Olaudah Equiano has all the credentials to be a hero in the annals of African American history; and now, one more feather in his cap: he is depicted in the new movie “Amazing Grace” as a powerful, ex-slave and author whose famous 1789 autobiography describing the horrors of the Middle Passage was key in abolishing the British slave trade.

But a University of Maryland scholar has a different version of history, and his controversial theory is upsetting Equiano fans from Harvard University to Nigeria.

Dr. Vincent Carretta, a University of Maryland English professor and author of a book and several papers on Equiano, says that he has discovered evidence showing that Equiano may have lied about his background and in fact never even crossed the Atlantic in a slave ship. Carretta claims to have found evidence that Equiano was, in fact, born in South Carolina.

It’s a hypothesis so controversial, that even Carretta was hesitant about bringing it forward.            

“He’s a Nigerian national hero, so saying he may not have been born in Nigeria is like us saying George Washington may have been born in Paris.”

Carretta’s hypothesis has gained additional prominence with the release of the major motion picture, “Amazing Grace” and with the bicentennial anniversary in England of the end of the slave trade this year. His detractors seem just as unwavering.

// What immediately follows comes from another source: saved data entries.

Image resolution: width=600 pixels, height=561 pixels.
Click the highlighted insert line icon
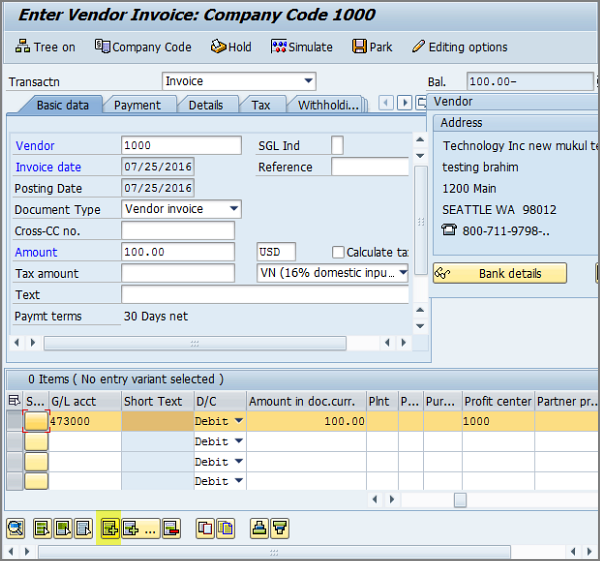109,528
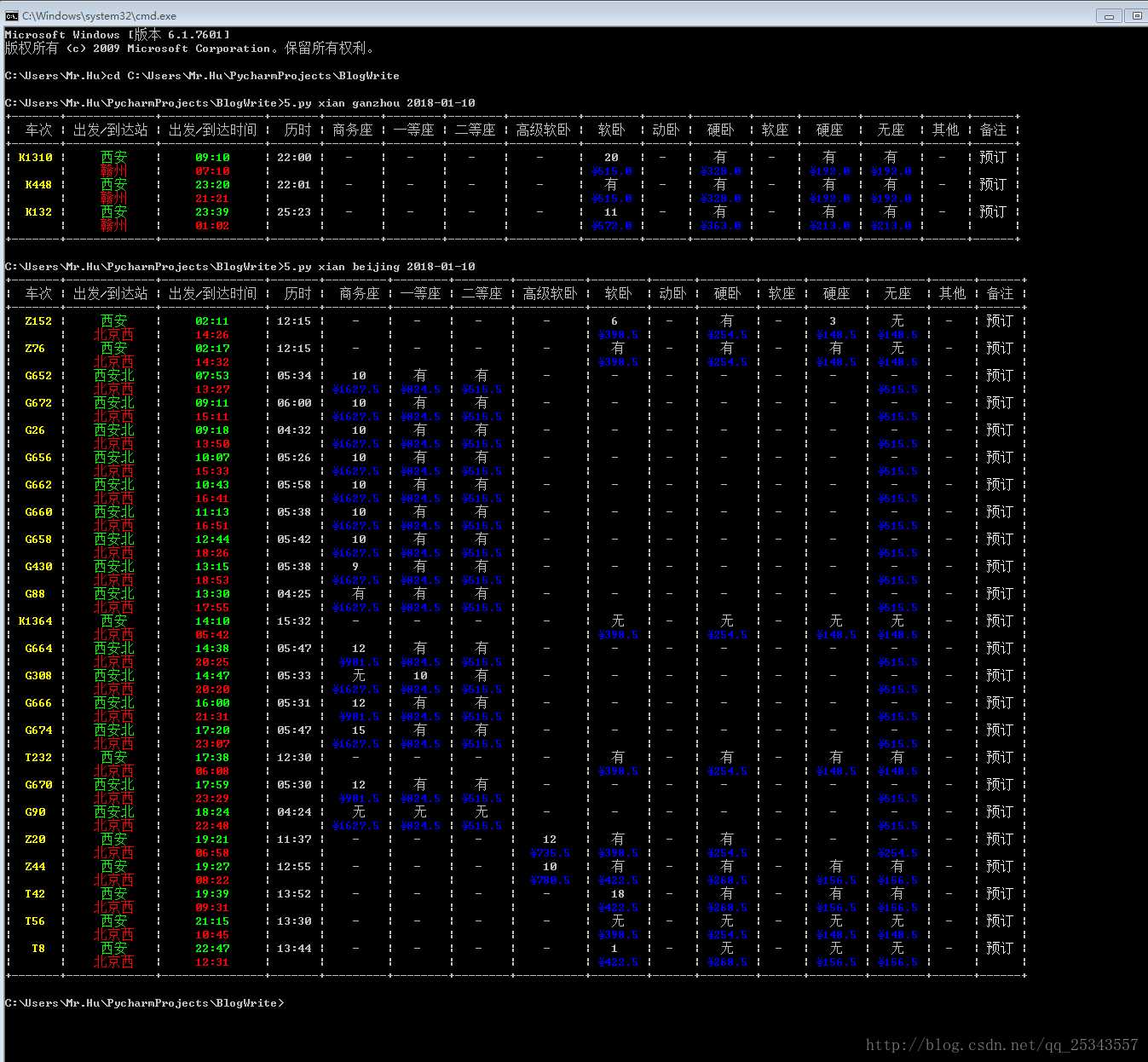
Task: Click the 25:23 duration for train K132
Action: click(294, 212)
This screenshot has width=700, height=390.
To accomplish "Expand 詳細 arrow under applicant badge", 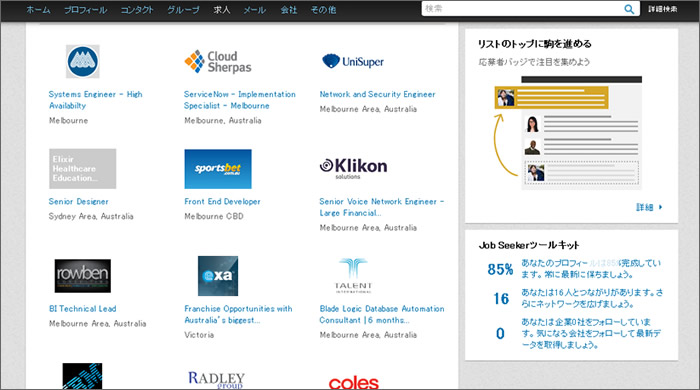I will 649,207.
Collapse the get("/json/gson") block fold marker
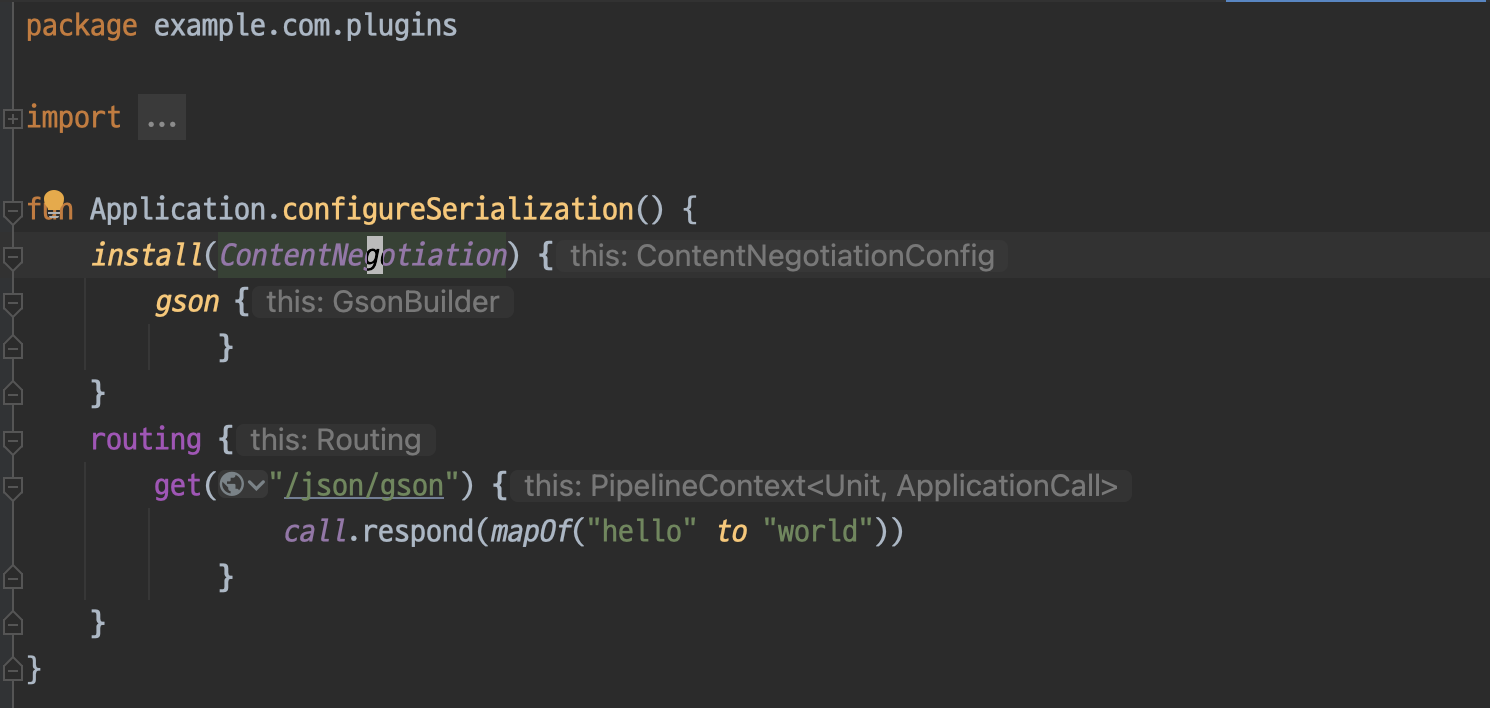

“It’s certainly possible; lots of things are possible,” says Dr. Werner Sollors, a Harvard professor and editor of a Norton edition of Equiano’s book. “There’s no one who knows as much about this work as Carretta. But I just think in terms of getting the last nail down—I’m not convinced.”

Equiano is considered one of the earliest African American authors. In 1789 his first and only published book was entitled “The Interesting Narrative of the Life of Olaudah Equiano, or Gustavus Vassa, The African, Written by Himself.”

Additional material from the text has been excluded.